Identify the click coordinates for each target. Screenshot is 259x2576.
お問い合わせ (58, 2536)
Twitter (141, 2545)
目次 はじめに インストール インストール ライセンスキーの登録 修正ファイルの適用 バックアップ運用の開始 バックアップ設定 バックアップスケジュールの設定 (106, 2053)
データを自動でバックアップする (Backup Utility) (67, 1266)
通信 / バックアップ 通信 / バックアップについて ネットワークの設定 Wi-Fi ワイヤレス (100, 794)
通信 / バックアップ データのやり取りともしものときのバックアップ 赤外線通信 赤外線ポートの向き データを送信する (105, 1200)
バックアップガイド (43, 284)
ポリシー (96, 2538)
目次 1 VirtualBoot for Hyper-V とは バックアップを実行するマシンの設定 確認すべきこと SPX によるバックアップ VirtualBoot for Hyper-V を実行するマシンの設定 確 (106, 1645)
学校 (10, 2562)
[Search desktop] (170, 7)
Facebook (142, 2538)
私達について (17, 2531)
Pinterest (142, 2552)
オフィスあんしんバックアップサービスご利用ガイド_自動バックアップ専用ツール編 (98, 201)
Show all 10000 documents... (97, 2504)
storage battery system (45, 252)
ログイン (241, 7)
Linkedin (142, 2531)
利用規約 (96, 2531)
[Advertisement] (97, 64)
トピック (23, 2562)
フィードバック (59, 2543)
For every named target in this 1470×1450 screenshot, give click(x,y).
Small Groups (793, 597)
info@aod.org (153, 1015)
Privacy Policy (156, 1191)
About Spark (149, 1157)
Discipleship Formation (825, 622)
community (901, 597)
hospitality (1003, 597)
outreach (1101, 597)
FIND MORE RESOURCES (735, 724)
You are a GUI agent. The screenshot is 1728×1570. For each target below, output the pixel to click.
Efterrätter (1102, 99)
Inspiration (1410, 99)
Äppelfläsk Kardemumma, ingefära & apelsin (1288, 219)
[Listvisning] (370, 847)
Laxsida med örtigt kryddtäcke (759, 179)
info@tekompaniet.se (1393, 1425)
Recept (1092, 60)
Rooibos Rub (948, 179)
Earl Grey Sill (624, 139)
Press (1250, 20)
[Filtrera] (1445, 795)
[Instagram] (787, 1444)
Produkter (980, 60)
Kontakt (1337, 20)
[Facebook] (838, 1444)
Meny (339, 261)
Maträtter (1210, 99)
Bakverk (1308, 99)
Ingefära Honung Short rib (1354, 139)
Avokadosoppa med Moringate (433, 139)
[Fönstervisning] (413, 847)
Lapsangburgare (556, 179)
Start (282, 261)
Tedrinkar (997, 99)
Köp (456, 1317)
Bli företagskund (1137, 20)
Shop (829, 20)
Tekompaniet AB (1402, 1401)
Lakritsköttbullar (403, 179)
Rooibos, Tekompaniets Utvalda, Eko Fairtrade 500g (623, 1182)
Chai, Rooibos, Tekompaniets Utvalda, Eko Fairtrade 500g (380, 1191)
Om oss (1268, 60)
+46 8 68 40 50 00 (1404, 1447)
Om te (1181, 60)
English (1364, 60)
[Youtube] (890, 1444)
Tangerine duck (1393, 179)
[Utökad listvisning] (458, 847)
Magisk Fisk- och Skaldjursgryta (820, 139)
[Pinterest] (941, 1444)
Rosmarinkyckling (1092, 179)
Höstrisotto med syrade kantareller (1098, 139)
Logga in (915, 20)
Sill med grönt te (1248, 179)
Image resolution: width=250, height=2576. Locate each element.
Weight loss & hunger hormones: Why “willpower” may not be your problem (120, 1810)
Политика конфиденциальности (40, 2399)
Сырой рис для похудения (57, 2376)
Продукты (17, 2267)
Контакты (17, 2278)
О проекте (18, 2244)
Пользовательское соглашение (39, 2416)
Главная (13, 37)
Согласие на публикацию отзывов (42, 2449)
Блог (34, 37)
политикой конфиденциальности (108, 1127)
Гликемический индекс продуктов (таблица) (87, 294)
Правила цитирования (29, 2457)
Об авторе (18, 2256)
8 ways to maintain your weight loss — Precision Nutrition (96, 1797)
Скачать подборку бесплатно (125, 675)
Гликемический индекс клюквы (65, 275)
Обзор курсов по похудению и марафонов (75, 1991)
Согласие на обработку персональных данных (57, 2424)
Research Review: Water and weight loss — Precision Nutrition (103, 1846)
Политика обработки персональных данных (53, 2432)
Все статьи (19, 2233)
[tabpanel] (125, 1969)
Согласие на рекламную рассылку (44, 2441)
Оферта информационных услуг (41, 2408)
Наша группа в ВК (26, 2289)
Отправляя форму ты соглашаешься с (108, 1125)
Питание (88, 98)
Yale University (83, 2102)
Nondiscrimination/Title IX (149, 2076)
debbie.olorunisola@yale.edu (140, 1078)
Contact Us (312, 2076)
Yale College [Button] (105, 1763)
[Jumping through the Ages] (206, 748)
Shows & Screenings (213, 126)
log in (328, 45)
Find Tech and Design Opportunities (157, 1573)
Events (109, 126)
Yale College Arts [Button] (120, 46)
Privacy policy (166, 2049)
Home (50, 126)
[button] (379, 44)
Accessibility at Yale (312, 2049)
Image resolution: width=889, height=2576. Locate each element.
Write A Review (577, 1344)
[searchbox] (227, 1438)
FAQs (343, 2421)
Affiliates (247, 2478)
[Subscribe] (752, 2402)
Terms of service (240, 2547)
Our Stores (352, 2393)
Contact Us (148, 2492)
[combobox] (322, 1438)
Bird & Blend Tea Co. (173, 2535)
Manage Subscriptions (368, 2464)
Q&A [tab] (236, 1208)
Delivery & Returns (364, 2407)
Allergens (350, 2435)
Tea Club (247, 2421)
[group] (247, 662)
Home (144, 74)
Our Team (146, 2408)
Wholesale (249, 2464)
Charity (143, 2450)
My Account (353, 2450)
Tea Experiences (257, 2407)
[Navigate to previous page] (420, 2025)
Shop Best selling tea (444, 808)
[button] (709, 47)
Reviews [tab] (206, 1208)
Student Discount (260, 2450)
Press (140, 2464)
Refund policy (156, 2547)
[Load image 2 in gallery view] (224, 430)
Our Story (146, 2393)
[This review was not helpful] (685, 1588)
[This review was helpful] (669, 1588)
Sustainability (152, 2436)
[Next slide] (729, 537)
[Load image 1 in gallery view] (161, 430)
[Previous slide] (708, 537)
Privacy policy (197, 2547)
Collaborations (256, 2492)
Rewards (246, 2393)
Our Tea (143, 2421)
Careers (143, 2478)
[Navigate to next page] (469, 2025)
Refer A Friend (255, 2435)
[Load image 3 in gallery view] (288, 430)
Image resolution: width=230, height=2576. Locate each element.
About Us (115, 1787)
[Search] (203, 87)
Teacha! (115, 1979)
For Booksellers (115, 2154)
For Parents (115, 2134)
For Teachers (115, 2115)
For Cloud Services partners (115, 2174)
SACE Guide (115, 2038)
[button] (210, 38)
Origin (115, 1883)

══════

# What is expected:
What you return must be the lines above that run from the line with "For every named" to the line with "[Listvisning] (370, 847)", inclusive, each copied exactly.

# Exercise answer:
For every named target in this 1470×1450 screenshot, give click(x,y).
Small Groups (793, 597)
info@aod.org (153, 1015)
Privacy Policy (156, 1191)
About Spark (149, 1157)
Discipleship Formation (825, 622)
community (901, 597)
hospitality (1003, 597)
outreach (1101, 597)
FIND MORE RESOURCES (735, 724)
You are a GUI agent. The screenshot is 1728×1570. For each target below, output the pixel to click.
Efterrätter (1102, 99)
Inspiration (1410, 99)
Äppelfläsk Kardemumma, ingefära & apelsin (1288, 219)
[Listvisning] (370, 847)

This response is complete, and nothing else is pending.